Exercise aim>
The line that contains "Viewport: 720px width, 331px height." marks the start. Please set it down, with every later line of the data, exactly and without pictures.

Dataset entries:

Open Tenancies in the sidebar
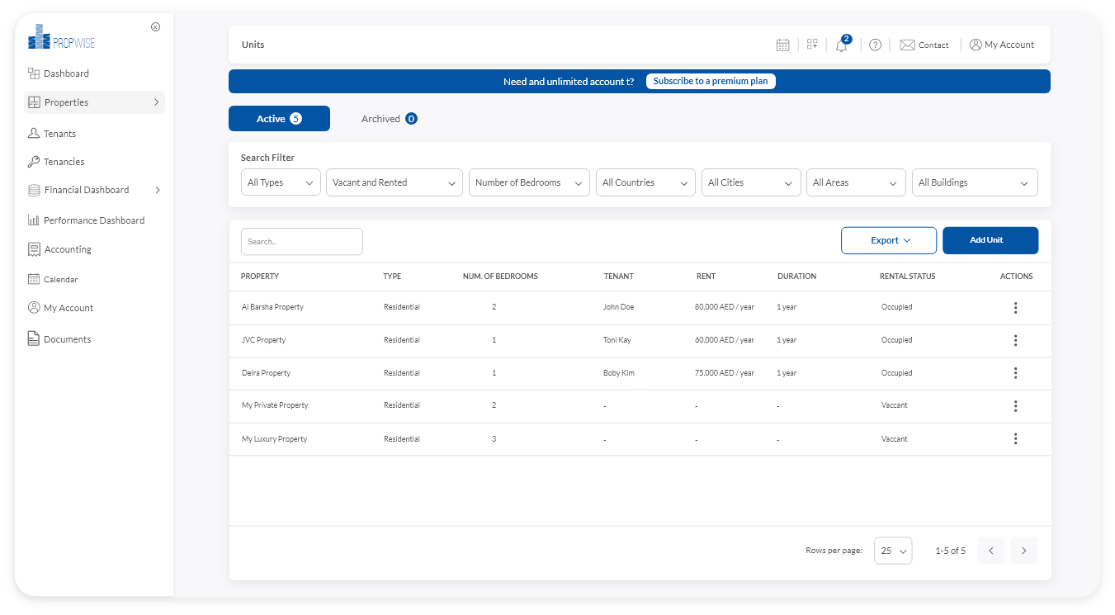 [x=64, y=162]

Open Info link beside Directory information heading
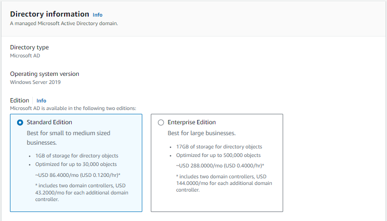tap(97, 15)
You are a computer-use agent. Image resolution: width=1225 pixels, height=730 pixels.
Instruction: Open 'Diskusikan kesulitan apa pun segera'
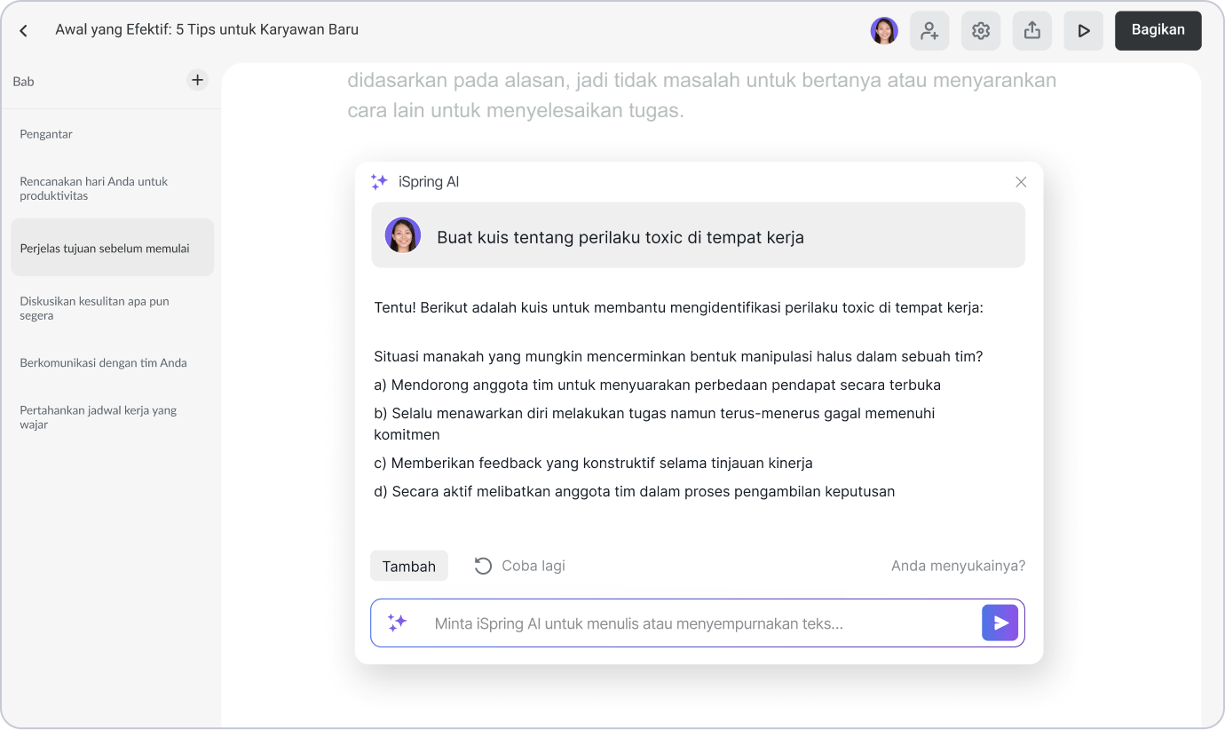[93, 308]
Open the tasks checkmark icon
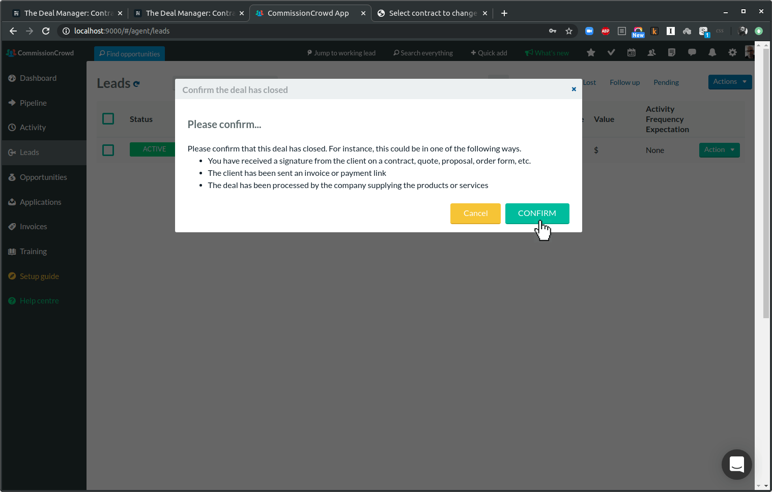This screenshot has width=772, height=492. pyautogui.click(x=611, y=52)
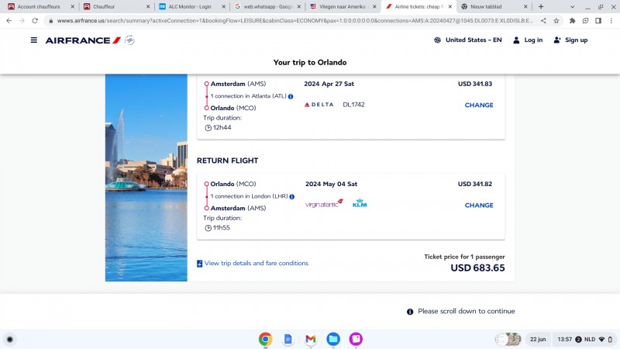Image resolution: width=620 pixels, height=349 pixels.
Task: Switch to the Vliegen naar Amerika tab
Action: [337, 6]
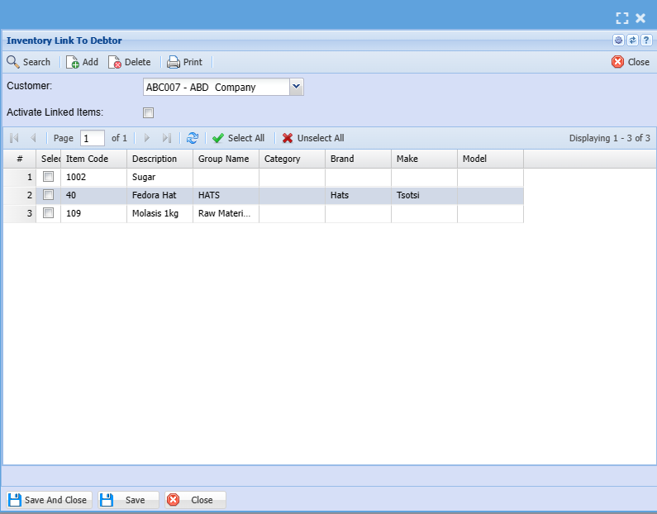The width and height of the screenshot is (657, 514).
Task: Sort by Item Code column header
Action: pyautogui.click(x=93, y=159)
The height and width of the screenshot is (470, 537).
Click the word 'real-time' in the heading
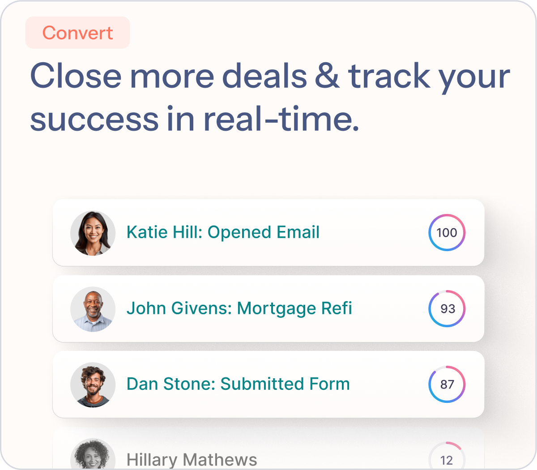pos(281,119)
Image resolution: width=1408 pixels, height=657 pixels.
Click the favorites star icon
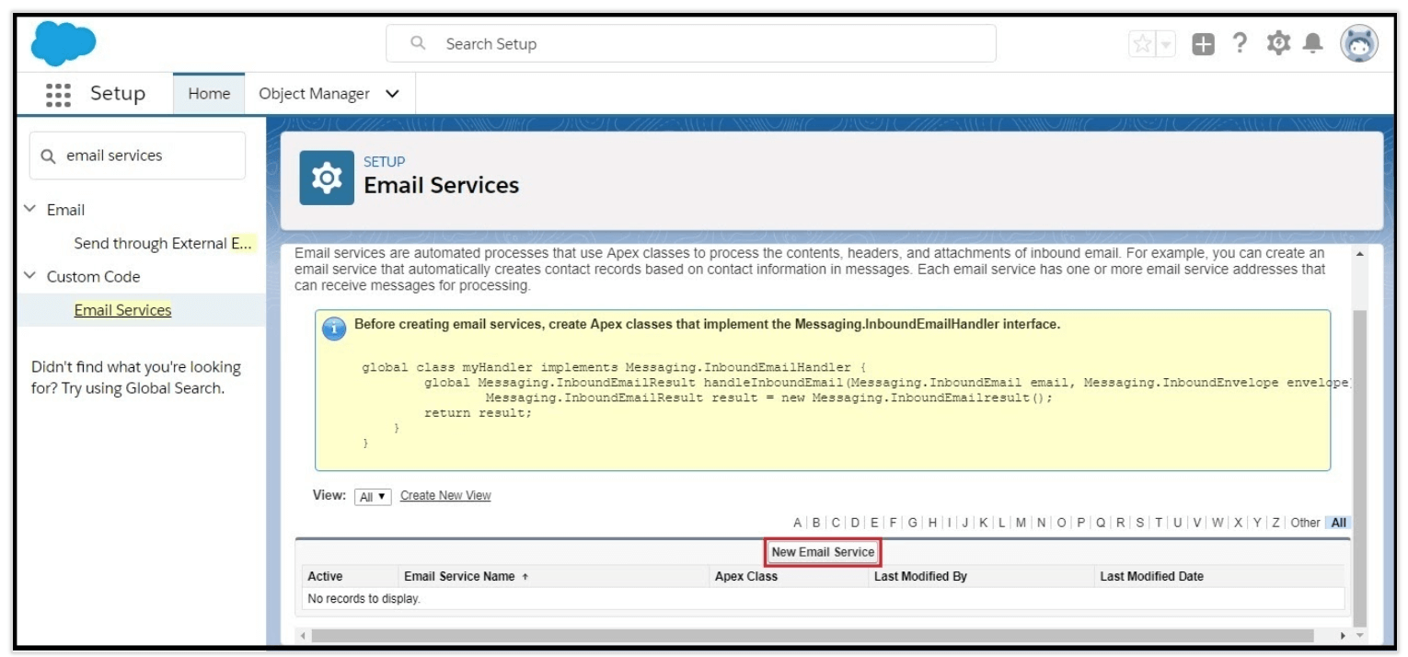tap(1142, 41)
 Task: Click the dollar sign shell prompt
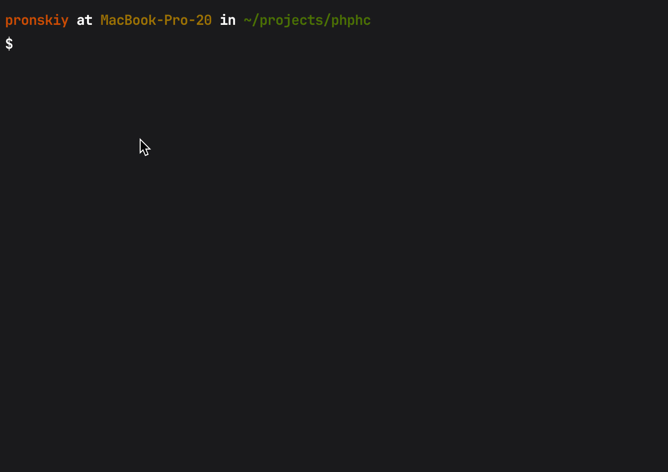point(9,44)
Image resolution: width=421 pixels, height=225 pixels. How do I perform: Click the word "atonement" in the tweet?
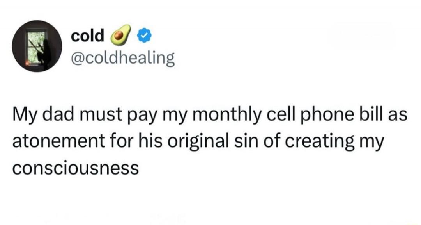(x=59, y=141)
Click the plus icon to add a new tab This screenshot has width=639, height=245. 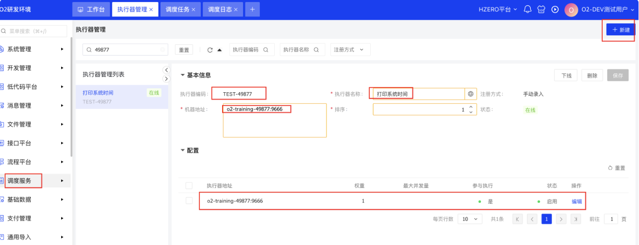click(x=252, y=9)
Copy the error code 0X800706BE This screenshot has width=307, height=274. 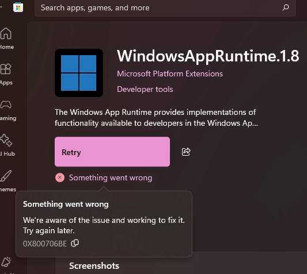(x=75, y=243)
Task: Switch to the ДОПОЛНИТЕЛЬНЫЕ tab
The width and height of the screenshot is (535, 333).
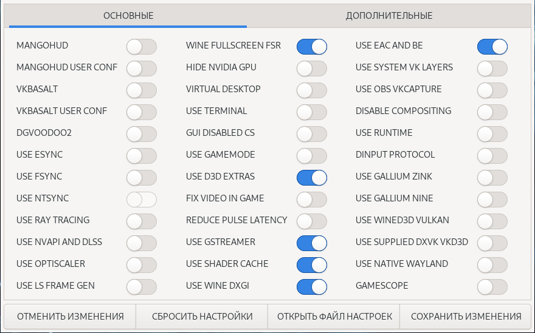Action: point(389,16)
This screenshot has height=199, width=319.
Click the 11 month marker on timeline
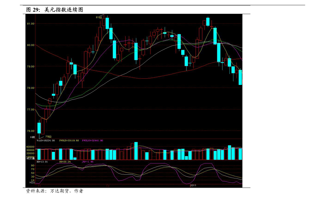[x=39, y=186]
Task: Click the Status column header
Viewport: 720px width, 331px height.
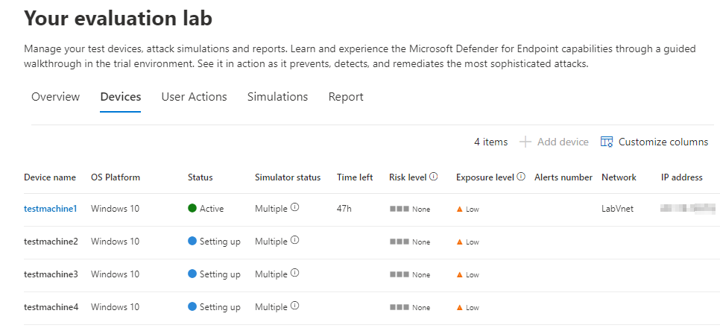Action: (200, 177)
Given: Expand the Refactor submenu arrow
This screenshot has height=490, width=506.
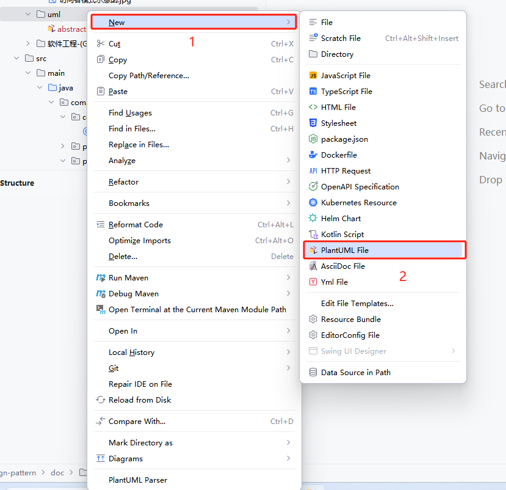Looking at the screenshot, I should click(x=288, y=182).
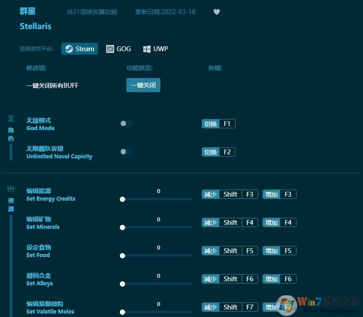Enable the Unlimited Naval Capacity toggle
363x317 pixels.
126,151
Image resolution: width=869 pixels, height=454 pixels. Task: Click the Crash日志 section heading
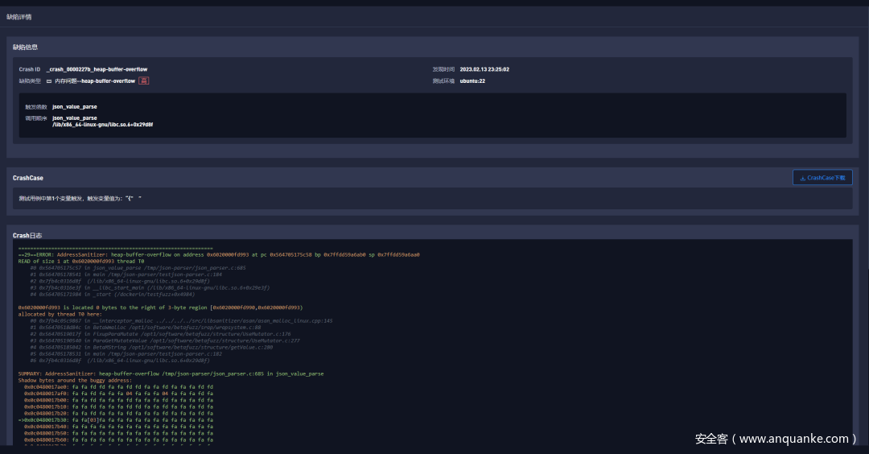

Your solution>
Viewport: 720px width, 331px height.
Action: (200, 177)
Given: Expand the Refactor submenu arrow
This screenshot has height=490, width=506.
Looking at the screenshot, I should click(x=288, y=182).
Enable the Unlimited Naval Capacity toggle
363x317 pixels.
126,151
Image resolution: width=869 pixels, height=454 pixels. Task: Click the Crash日志 section heading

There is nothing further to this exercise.